$X$ and $Y$ are two continuous i.i.d random variables. They are both symmetric about zero.
How do I prove the intuitive inequality:
$P(\ |X+Y| < 2|X|\ \big | \ XY<0 \ ) > 0.5$
I know that $P(XY < 0) = 0.5$, I tried finding $P(\ |X+Y| < 2|X|\ and \ XY<0 \ )$ by integrating the probability density functions but I didn't get very far. I feel like I am missing something obvious.
As mentioned in comments, there are two main cases depending on the signs of $X$ and $Y.$
Try just one case to start with, for example $X > 0, Y < 0.$ That is, consider values of $X$ and $Y$ only in the fourth quadrant.
In the fourth quadrant, plot the region of points $(x,y)$ for which $\lvert x + y \rvert < 2\lvert x\rvert.$ Since $x > 0$ in this quadrant, the formula to plot can be simplified to $\lvert x + y \rvert < 2x.$ You can deal with the remaining absolute value by subdividing into additional cases, $x + y < 0$ and $x + y > 0.$
The region in the other quadrant should then be relatively easy to plot. In fact you can plot it immediately by symmetry.

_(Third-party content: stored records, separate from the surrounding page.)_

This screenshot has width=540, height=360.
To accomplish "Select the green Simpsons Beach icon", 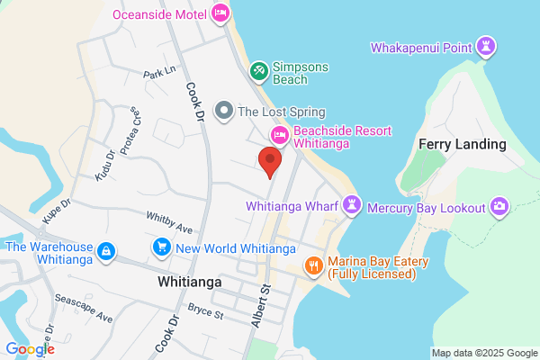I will [x=257, y=68].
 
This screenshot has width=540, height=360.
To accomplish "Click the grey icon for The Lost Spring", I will [x=222, y=112].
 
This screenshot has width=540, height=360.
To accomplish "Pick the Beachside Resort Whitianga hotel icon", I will [x=279, y=135].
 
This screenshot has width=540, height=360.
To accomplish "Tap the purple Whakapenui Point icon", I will [x=487, y=46].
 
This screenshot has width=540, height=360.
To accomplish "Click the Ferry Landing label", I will [x=463, y=145].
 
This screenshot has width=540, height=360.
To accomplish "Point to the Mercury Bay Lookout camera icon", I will [x=500, y=208].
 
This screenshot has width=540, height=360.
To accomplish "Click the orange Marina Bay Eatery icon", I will [x=313, y=265].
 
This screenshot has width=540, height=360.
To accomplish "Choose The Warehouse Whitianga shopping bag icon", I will [x=106, y=251].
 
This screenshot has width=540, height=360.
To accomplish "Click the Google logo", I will [x=30, y=349].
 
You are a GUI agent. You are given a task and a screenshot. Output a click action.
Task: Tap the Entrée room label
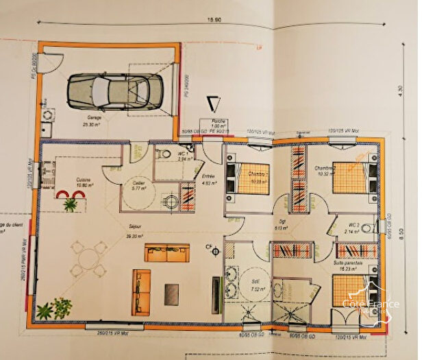point(208,180)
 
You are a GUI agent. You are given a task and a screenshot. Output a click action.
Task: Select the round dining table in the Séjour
point(88,259)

Now you have a region in the plane over which to integrate the joint distribution $f(x,y) = f(x)f(y).$ When you look at a plot of this region it should be relatively obvious how to subdivide it into one region of total probability $\frac14$ and another region whose probability you can show is positive. (Note: I say "obvious" only because I have looked at the plot; it wasn't obvious to me at all from the problem statement itself.)